We’re approaching a crossover point in the U.S., however, at which data becomes a bigger revenue driver than voice. According to a new report from Chetan Sharma Consulting, that crossover point will likely be the current quarter. For the third quarter, data accounted for 48 percent of all U.S. mobile industry service revenues, and that percentage is growing quickly. Carriers took in $22.8 billion from data in Q3, up 5 percent from the previous quarter and 15 percent year over year.
Verizon(s vz)(s vod), AT&T(s t) and Sprint(s s) have all crossed over the 50 percent mark already, while T-Mobile(s tmus) and regional carriers are catching up, Sharma said. Because the holiday quarter is always a big one not only for smartphone sales but data plan activations, U.S. carriers are easily on pace to haul in $90 billion in mobile data revenues. If that happens, Sharma said, voice revenue will officially begin receding in the rearview mirror, and 2014 will the be the first full year that mobile data took in more money than voice.
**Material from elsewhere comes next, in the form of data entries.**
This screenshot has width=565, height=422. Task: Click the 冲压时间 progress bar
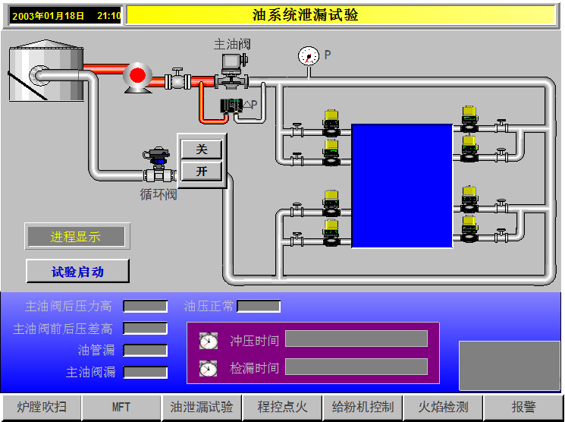pos(356,339)
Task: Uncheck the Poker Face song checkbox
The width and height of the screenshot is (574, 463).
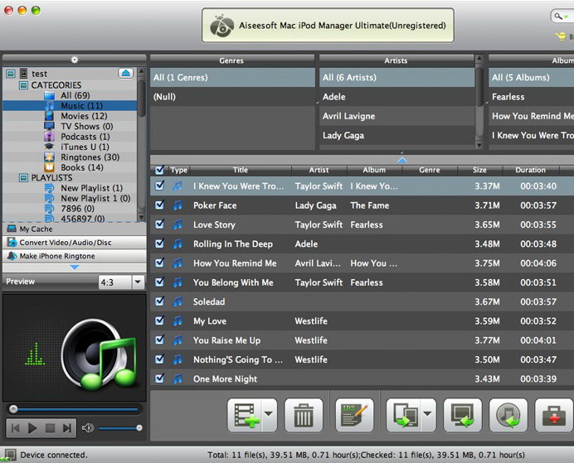Action: (159, 205)
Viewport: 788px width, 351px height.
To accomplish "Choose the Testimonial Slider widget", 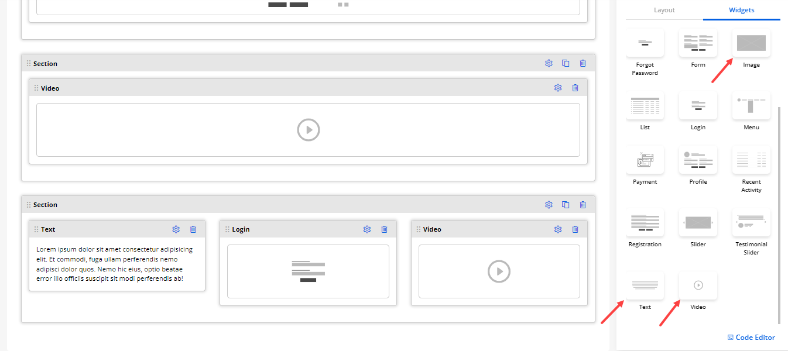I will tap(751, 222).
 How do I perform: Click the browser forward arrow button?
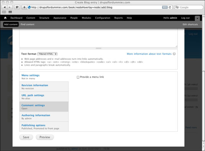click(x=10, y=7)
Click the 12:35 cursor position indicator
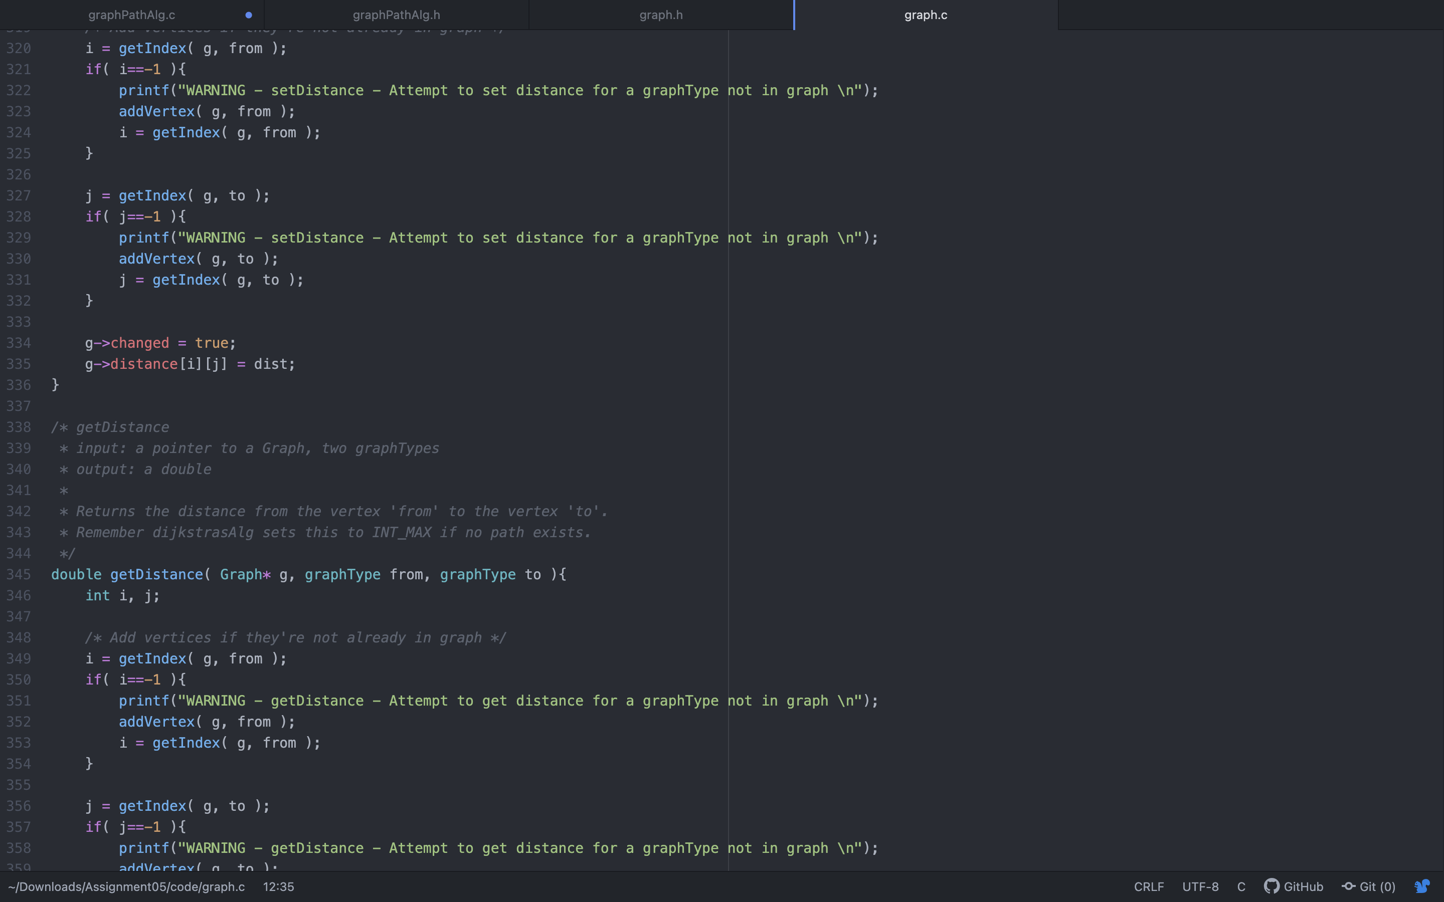Image resolution: width=1444 pixels, height=902 pixels. click(x=278, y=886)
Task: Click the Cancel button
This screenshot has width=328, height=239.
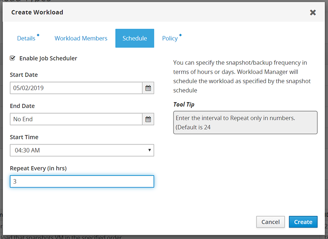Action: [x=271, y=222]
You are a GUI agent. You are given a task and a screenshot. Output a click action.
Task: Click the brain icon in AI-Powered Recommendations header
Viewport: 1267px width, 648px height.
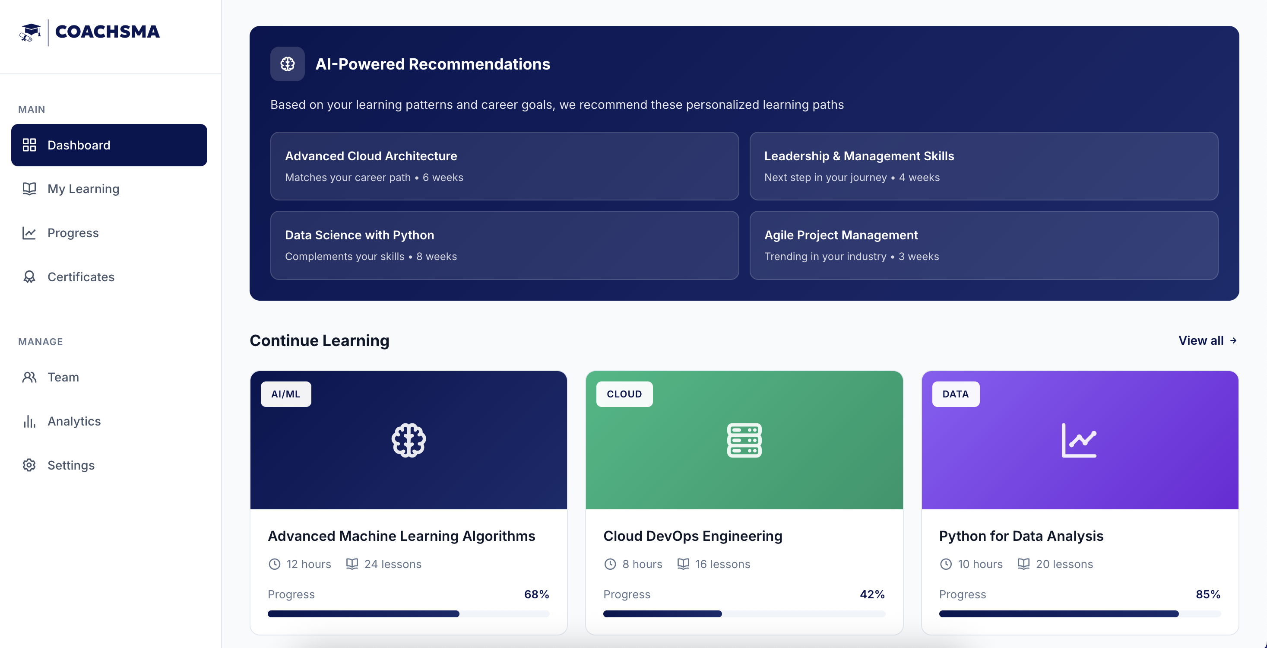(287, 64)
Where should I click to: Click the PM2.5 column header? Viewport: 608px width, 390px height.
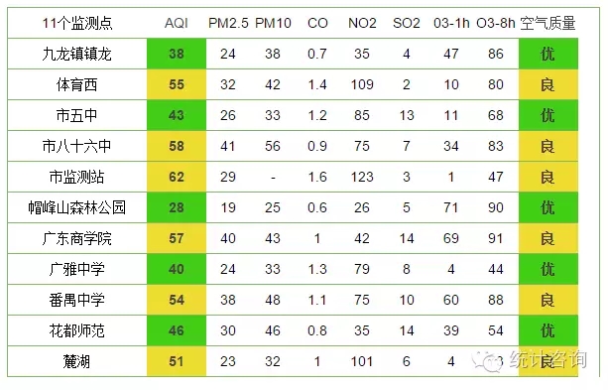tap(228, 23)
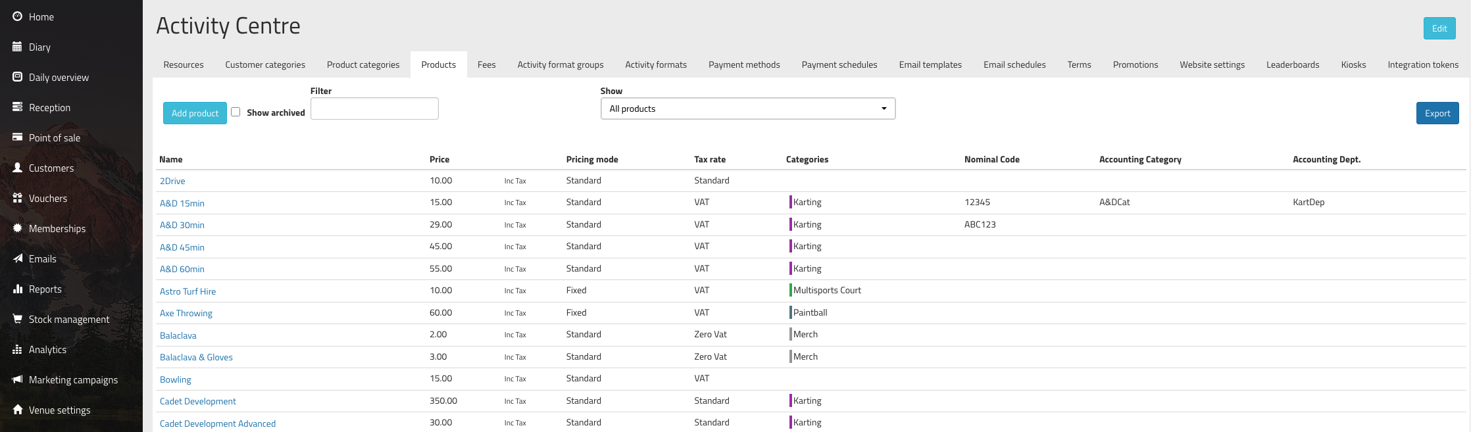Open Vouchers via the gift icon
Viewport: 1471px width, 432px height.
click(x=18, y=198)
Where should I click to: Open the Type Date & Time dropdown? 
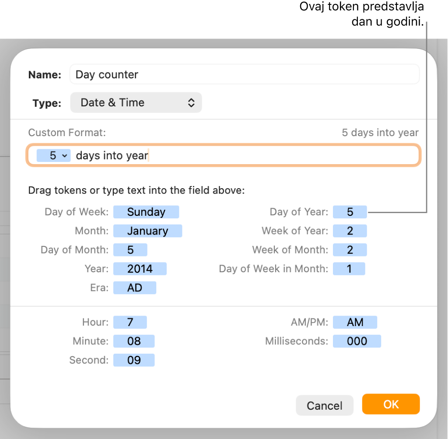point(136,103)
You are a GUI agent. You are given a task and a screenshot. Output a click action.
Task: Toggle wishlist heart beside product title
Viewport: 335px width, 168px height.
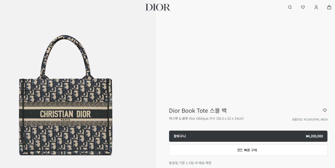tap(325, 110)
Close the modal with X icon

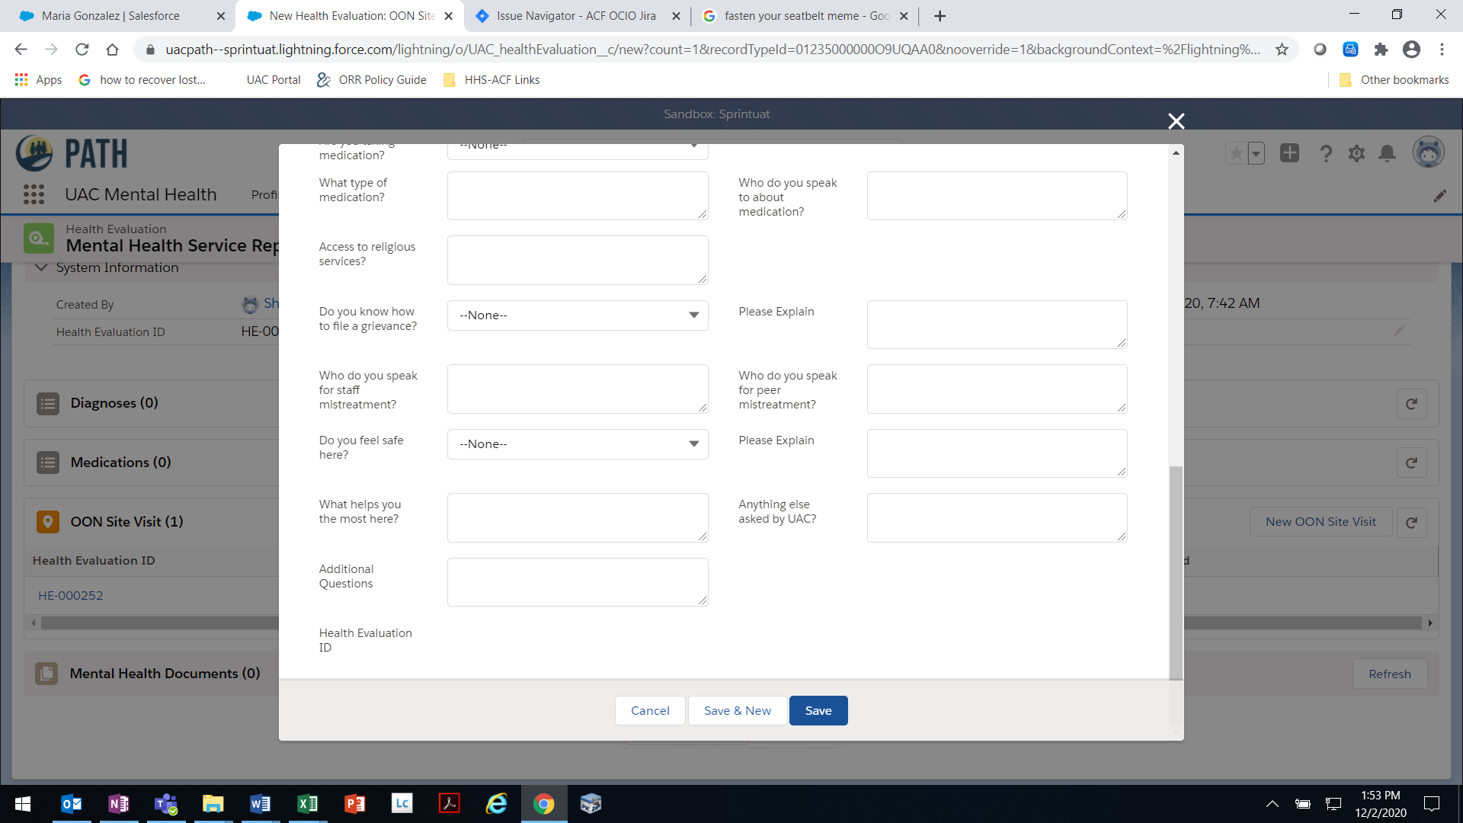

It’s easy to see this trend playing out in the carriers’ pricing plans and network operations. AT&T and Verizon are no longer segmenting voice and SMS in their plans any more – if you buy a smartphone the only thing you really get to pick is how big a bucket of megabytes you’ll need. T-Mobile and AT&T are shutting down large portions of their 2G GSM capacity to make way for more LTE bandwidth, while Sprint shut down its voice-centric Nextel network completely. Though voice may have been carriers’ bread and butter until now, data long ago overtook voice as the primary source of traffic.